PROMPT: If a line in the data contains "left", copy it out.

Saved entries:
<<<<
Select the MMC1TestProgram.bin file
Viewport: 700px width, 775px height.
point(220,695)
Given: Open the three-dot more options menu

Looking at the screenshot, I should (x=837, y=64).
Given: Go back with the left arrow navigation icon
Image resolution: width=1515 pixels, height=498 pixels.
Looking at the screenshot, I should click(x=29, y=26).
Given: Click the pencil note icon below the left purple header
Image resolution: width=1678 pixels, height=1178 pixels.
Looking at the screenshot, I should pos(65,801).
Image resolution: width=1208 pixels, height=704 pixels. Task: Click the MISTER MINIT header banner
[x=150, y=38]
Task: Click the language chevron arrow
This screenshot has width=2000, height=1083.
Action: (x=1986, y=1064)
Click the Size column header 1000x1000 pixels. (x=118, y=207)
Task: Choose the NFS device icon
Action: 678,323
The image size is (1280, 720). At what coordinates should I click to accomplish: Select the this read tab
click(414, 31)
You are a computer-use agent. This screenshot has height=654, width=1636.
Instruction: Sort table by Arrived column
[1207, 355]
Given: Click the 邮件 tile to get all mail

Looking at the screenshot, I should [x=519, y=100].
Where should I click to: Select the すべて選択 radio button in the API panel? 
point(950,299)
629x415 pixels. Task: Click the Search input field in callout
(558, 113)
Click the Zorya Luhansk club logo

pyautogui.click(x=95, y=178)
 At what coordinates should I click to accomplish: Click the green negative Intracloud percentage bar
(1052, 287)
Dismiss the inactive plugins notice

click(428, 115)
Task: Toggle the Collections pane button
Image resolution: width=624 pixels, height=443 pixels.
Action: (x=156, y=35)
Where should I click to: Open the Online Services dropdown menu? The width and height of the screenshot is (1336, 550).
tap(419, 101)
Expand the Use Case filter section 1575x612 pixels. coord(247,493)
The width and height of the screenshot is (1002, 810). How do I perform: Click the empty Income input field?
>>>>
EXERCISE SOLUTION:
Given: Go back with the left arrow navigation icon
Given: Click the pencil note icon below the left purple header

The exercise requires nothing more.